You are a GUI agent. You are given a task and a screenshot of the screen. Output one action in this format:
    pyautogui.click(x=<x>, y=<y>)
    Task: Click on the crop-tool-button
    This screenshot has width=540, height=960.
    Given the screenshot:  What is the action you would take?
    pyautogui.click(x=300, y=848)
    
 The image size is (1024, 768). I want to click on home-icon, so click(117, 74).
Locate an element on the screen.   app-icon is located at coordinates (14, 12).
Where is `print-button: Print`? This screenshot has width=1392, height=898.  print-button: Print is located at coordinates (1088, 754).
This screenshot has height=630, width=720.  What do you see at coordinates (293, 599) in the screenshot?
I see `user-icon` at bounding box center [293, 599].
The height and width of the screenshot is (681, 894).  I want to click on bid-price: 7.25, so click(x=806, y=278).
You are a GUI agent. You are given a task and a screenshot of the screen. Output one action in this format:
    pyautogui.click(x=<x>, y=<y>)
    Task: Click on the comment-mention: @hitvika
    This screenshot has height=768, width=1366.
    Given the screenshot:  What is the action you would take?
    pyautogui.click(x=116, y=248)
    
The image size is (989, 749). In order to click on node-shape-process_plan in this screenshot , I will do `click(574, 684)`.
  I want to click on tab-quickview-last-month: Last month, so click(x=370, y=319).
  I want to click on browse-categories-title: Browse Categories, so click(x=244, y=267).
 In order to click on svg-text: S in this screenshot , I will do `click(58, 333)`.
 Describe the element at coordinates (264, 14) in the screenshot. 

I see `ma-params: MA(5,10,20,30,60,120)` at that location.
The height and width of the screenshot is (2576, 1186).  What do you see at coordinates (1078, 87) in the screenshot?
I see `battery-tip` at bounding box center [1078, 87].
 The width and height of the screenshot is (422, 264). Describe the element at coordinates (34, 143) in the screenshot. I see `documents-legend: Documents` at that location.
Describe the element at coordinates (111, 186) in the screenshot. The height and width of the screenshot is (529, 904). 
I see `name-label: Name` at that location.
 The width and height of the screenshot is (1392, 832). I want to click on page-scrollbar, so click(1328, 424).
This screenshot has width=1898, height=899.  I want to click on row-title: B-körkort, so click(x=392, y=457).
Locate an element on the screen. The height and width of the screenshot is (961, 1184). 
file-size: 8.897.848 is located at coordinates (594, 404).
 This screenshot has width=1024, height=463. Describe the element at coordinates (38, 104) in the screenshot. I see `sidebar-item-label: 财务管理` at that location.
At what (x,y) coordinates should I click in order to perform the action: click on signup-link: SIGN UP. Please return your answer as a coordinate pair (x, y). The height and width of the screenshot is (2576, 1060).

■ TASK PROMPT
Retype the listing above, starting at the beginning and ending at the line containing "In order to click on svg-text: S", with both ends included.

■ OUTPUT OF THE TASK
You are a GUI agent. You are given a task and a screenshot of the screen. Output one action in this format:
    pyautogui.click(x=<x>, y=<y>)
    Task: Click on the crop-tool-button
    This screenshot has width=540, height=960.
    Given the screenshot:  What is the action you would take?
    pyautogui.click(x=300, y=848)
    
 The image size is (1024, 768). I want to click on home-icon, so click(117, 74).
Locate an element on the screen.   app-icon is located at coordinates (14, 12).
Where is `print-button: Print`? This screenshot has width=1392, height=898.  print-button: Print is located at coordinates (1088, 754).
This screenshot has height=630, width=720.  What do you see at coordinates (293, 599) in the screenshot?
I see `user-icon` at bounding box center [293, 599].
The height and width of the screenshot is (681, 894).  I want to click on bid-price: 7.25, so click(x=806, y=278).
You are a GUI agent. You are given a task and a screenshot of the screen. Output one action in this format:
    pyautogui.click(x=<x>, y=<y>)
    Task: Click on the comment-mention: @hitvika
    This screenshot has height=768, width=1366.
    Given the screenshot:  What is the action you would take?
    pyautogui.click(x=116, y=248)
    
The image size is (989, 749). In order to click on node-shape-process_plan in this screenshot , I will do `click(574, 684)`.
  I want to click on tab-quickview-last-month: Last month, so click(x=370, y=319).
  I want to click on browse-categories-title: Browse Categories, so click(x=244, y=267).
 In order to click on svg-text: S in this screenshot , I will do `click(58, 333)`.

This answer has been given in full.